Why is life so weird? Some days I wake up and am totally happy and filled with the joy of the Lord. Others, I wake up feeling depressed and like every moment that I live brings me closer to death. Like every moment will pass away with the next breath and that will be time spent that was time lost by doing something unproductive. I guess I feel like I have a limit on time. Its very strange, because this summer I have had a ton of time to myself, to think and to just not think. However, the more time that I actually have (and less and less things that I need to get done and accomplish) the more it seems like I should be doing something productive with my life. I think part of it is the fact that I know that summers can only last so long and that once I go back to school, things will be different (of course) and that my time will be spent differently. Its not that I dont enjoy school or studying or anything like that...and its not that I super duper love just hanging out with my family and doing stuff around the house. I think its that I havent been able to be with some of the people that I expected to be with. I am talking about mostly friends of the past, Linfield friends. I ran into some girls who were very dear to me all though out my high school years. However, instead of picking up the phone and scheduling a time to hang out, I feel like I cant. I feel like to go and hang out now would be sooo awkward because we havent talked for a year and it wouldnt be like a deep, old friendship where you can just pick up where you left off.
Do you ever have those breathtaking moments in life where you realize that no matter what, nothing will ever really be the same again. I have had several of them. With each person that I have lost to premature death I have known that feeling. Oddly enough, with the end of every basketball season that feeling presides. Also, the moment when I actually realized that it was this same feeling coming back over and over was my graduation from high school. Our senior class was very close! Inside of school. Some were great friends since the time they were in kindergarten together and I have no doubt that those people will continue to be friends for a very long time. However, for me, it wasnt ever like that. I knew that once LCS was over, those friendships would not succeed because the people on the other side of the friendships did not want them to succeed farther on in their life. I suppose that in a way I was used. Not trampled on and used in that sort of the meaning of the word, but used to bring happiness and depth to those friend's high school memories. The thing that I cant figure out though, I used them too for those same reasons and we all had a wonderful time. I mean, I know without a shadow of a doubt that they loved me and I loved them. However, why was it that it seemed like once graduation came, they no longer wanted to be a part of my life, but I still desperately wanted to be a part of theirs?

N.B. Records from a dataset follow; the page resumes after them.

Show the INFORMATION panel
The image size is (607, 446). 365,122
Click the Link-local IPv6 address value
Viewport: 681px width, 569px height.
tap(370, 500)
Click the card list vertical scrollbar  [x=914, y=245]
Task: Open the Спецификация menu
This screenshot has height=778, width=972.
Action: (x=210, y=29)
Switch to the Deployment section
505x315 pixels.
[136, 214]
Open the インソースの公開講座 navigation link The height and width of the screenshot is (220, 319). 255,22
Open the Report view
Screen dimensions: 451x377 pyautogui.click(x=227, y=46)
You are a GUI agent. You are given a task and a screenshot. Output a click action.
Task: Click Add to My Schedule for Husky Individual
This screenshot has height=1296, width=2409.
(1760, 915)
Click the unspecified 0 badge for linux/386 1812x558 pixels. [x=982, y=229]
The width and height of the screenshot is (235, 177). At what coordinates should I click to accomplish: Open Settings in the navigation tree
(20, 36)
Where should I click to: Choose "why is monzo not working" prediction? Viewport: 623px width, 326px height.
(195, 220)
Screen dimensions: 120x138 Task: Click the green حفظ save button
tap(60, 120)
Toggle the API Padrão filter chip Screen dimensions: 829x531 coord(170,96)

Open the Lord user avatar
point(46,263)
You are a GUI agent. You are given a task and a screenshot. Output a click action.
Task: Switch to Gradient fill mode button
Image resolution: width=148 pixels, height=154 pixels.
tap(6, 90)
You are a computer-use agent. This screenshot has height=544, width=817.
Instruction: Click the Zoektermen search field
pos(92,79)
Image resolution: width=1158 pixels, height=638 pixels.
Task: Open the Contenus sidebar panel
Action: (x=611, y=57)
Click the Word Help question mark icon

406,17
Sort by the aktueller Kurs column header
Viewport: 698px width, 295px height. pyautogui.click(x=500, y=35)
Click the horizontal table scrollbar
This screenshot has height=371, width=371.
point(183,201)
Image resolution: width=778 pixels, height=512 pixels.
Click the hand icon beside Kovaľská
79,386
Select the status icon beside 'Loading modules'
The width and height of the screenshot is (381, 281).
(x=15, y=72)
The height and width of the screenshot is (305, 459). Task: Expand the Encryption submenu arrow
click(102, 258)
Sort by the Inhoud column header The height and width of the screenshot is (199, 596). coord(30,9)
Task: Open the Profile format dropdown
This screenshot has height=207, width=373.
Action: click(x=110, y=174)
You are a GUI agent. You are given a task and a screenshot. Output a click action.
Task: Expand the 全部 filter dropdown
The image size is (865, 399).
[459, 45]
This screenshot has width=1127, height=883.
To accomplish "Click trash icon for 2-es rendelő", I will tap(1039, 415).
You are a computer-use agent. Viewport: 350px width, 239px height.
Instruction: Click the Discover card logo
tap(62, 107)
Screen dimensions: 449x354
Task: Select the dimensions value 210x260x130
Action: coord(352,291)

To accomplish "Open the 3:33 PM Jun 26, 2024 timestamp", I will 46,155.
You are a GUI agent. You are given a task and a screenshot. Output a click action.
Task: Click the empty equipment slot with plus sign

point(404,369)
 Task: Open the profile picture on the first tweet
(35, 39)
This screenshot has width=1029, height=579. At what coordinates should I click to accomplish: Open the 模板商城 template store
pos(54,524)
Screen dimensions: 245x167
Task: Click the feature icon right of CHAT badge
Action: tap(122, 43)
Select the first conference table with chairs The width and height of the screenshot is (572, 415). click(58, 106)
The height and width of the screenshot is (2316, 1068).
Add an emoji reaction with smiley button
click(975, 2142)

These thoughts are some that I have often. Its not like I went off to college and wanted to relive "the glory days of high school" and didnt meet any new friends bc I was holding out for my high school friends. No! I met some amazing people at CBU and really have fallen in love with some great friends all over again. Its just that, high school was such a HUGE part of my life and those friends were a huge part of my life as well, and now...they are not. It is slightly confusing, to say the least.
Anyways, this turned way more into a journal entry than a blog, but I guess that it means that it all comes from the heart.